START DATA UNDER STUDY

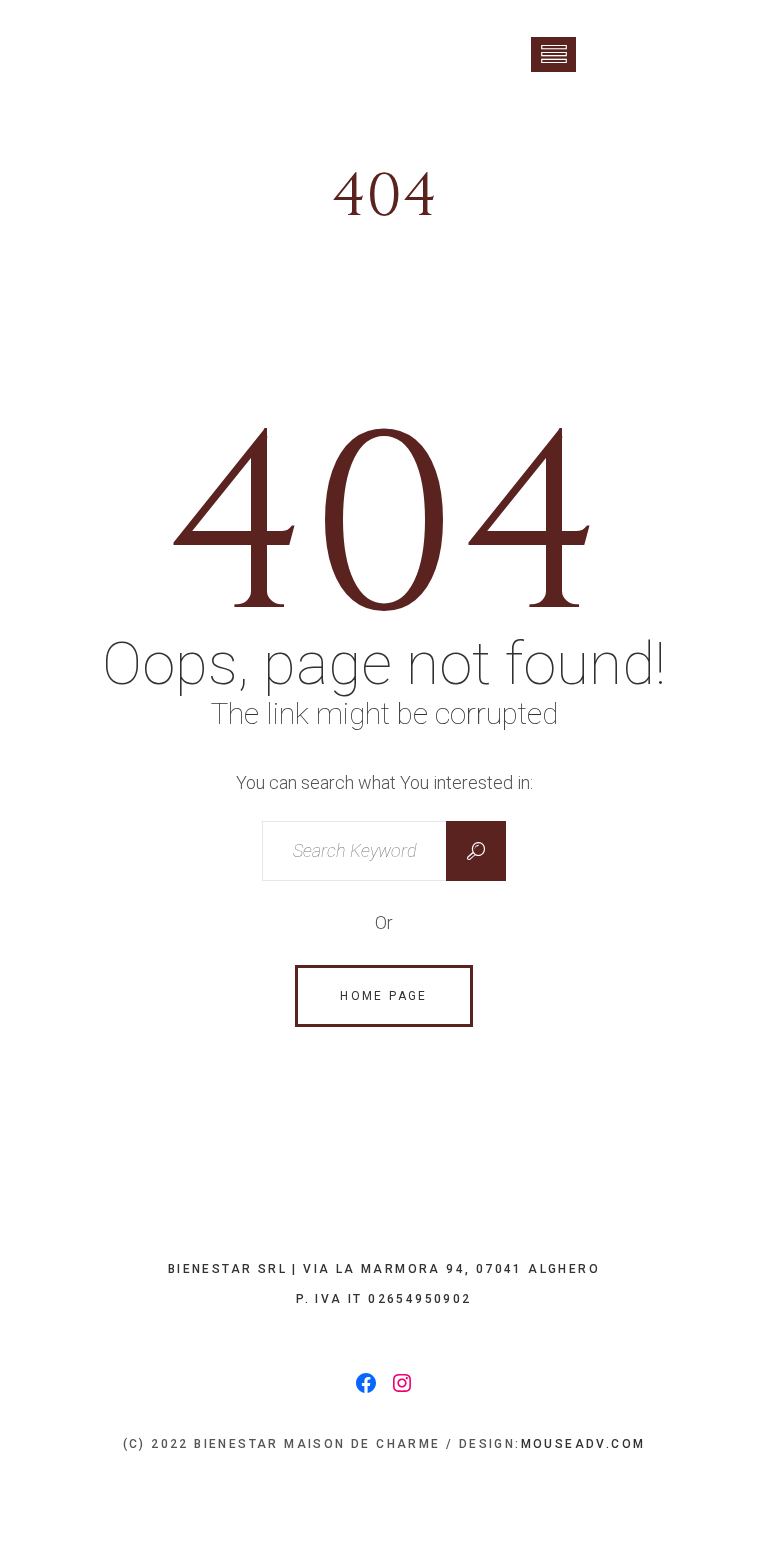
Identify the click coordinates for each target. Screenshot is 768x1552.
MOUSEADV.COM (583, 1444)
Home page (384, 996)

END DATA UNDER STUDY
START DATA UNDER STUDY

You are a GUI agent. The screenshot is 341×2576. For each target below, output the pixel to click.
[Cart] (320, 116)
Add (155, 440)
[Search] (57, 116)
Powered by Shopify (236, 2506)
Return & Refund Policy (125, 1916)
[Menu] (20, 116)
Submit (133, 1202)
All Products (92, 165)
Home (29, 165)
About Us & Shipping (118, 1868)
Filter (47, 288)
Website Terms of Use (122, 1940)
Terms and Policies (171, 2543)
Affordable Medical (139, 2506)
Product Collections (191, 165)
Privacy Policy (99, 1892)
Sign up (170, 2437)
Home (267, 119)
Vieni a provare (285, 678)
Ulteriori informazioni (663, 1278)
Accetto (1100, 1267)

END DATA UNDER STUDY
START DATA UNDER STUDY

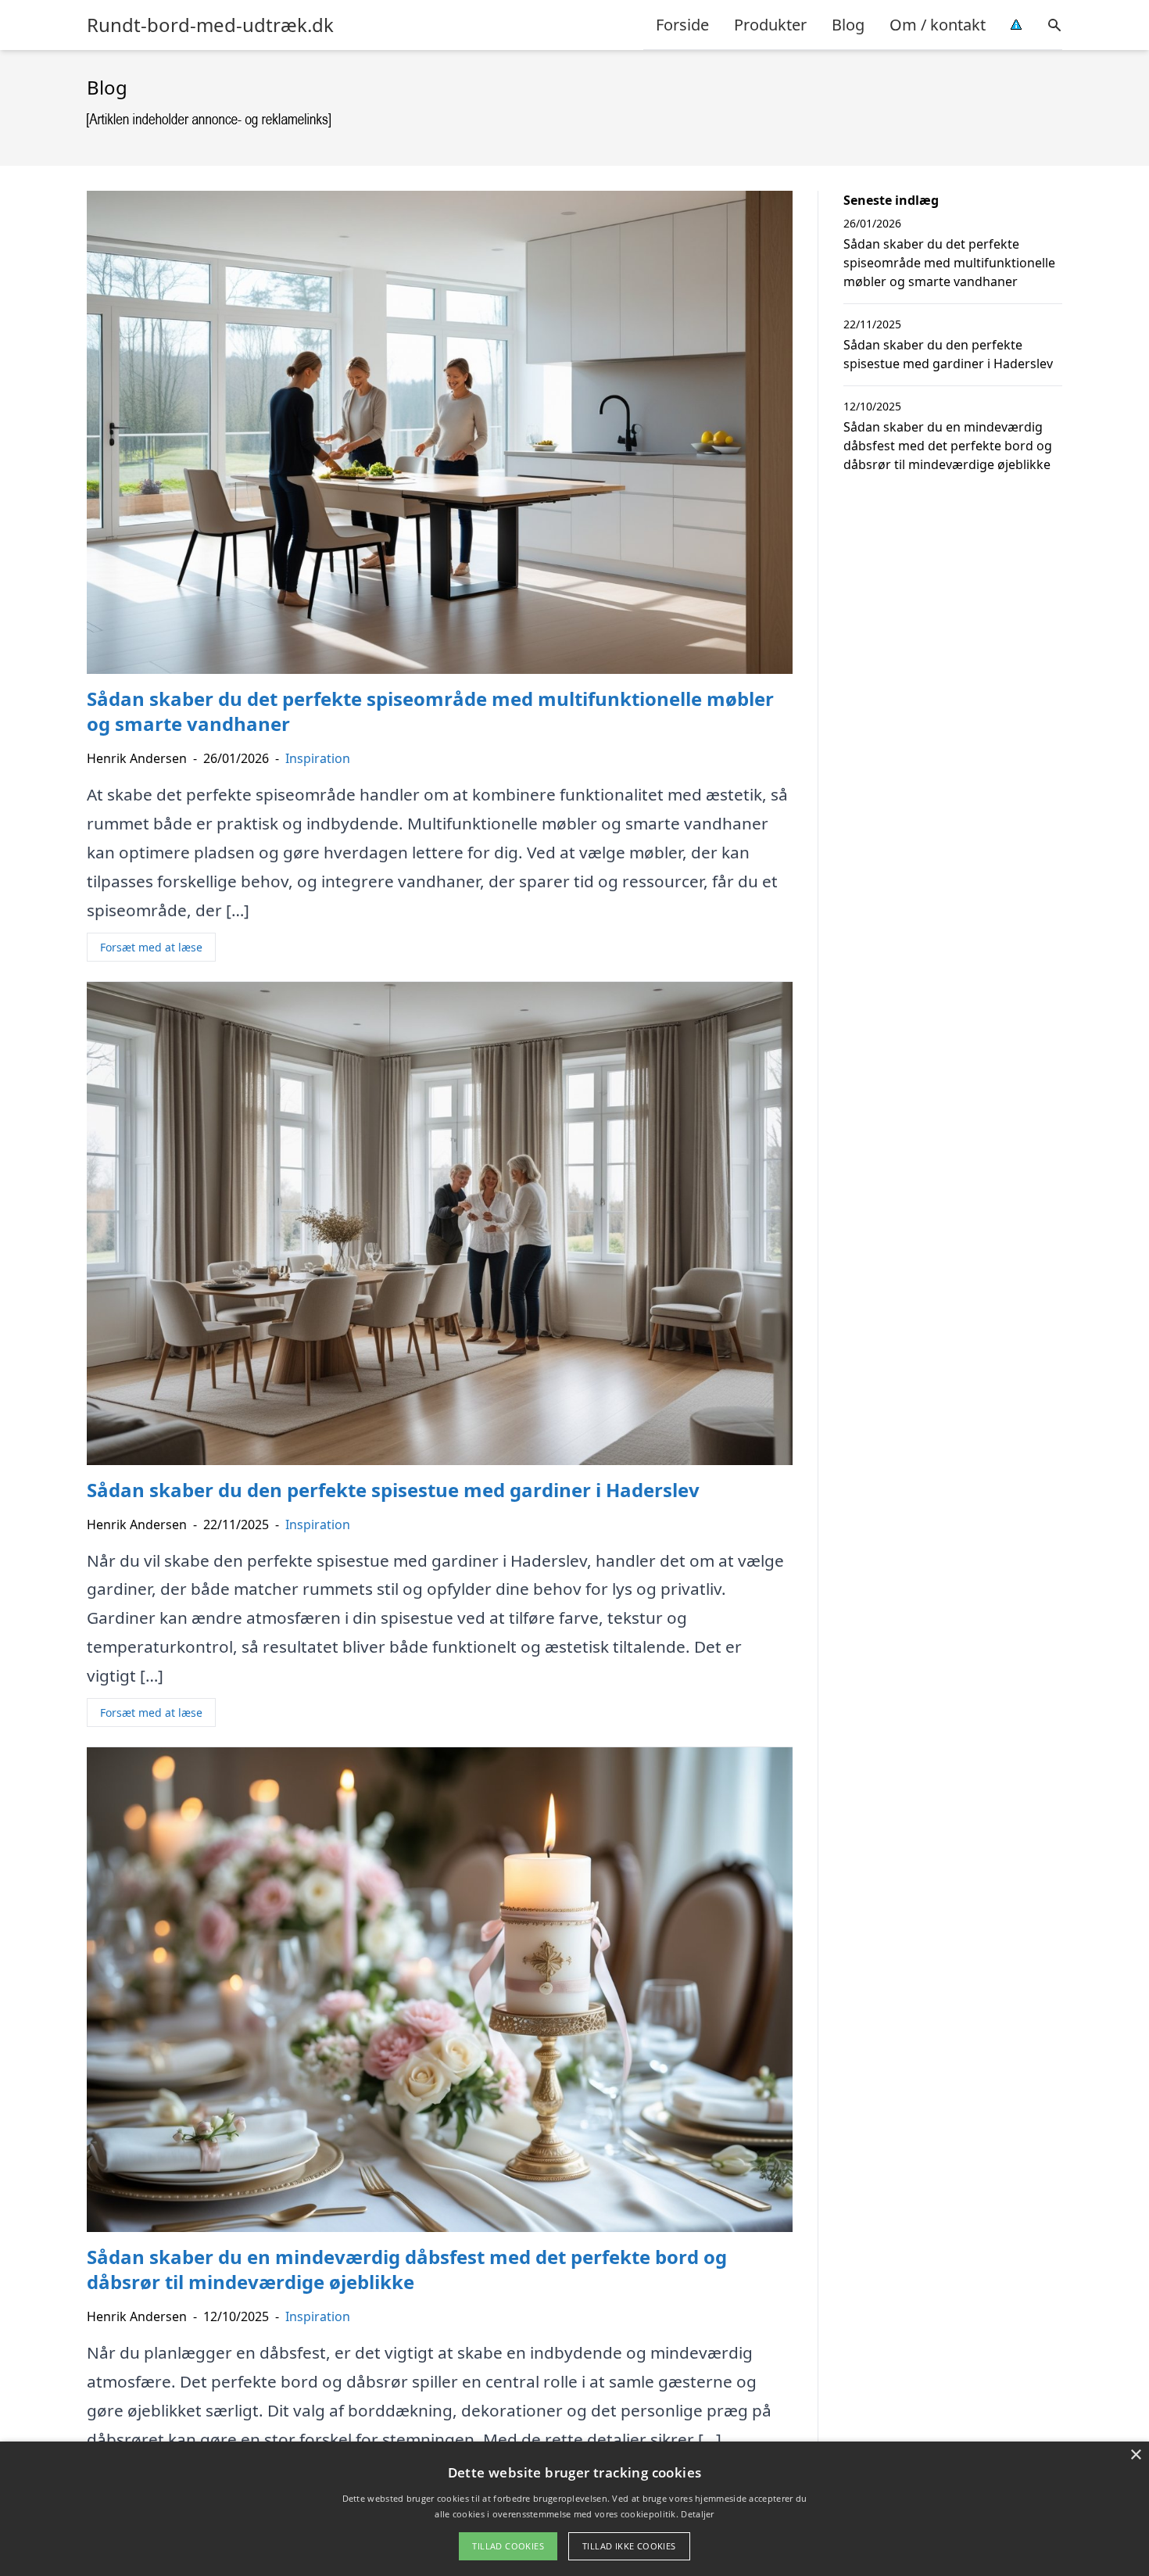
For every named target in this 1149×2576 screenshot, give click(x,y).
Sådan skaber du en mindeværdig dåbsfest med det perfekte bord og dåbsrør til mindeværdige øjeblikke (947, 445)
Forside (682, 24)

END DATA UNDER STUDY

DIRECTIONS FOR THIS TASK: Produce a word-for-word copy of everything above from the line holding "[Cart] (320, 116)" down to the line holding "Accetto (1100, 1267)", with both of those lines kept.

SOLVED PROBLEM:
[Cart] (320, 116)
Add (155, 440)
[Search] (57, 116)
Powered by Shopify (236, 2506)
Return & Refund Policy (125, 1916)
[Menu] (20, 116)
Submit (133, 1202)
All Products (92, 165)
Home (29, 165)
About Us & Shipping (118, 1868)
Filter (47, 288)
Website Terms of Use (122, 1940)
Terms and Policies (171, 2543)
Affordable Medical (139, 2506)
Product Collections (191, 165)
Privacy Policy (99, 1892)
Sign up (170, 2437)
Home (267, 119)
Vieni a provare (285, 678)
Ulteriori informazioni (663, 1278)
Accetto (1100, 1267)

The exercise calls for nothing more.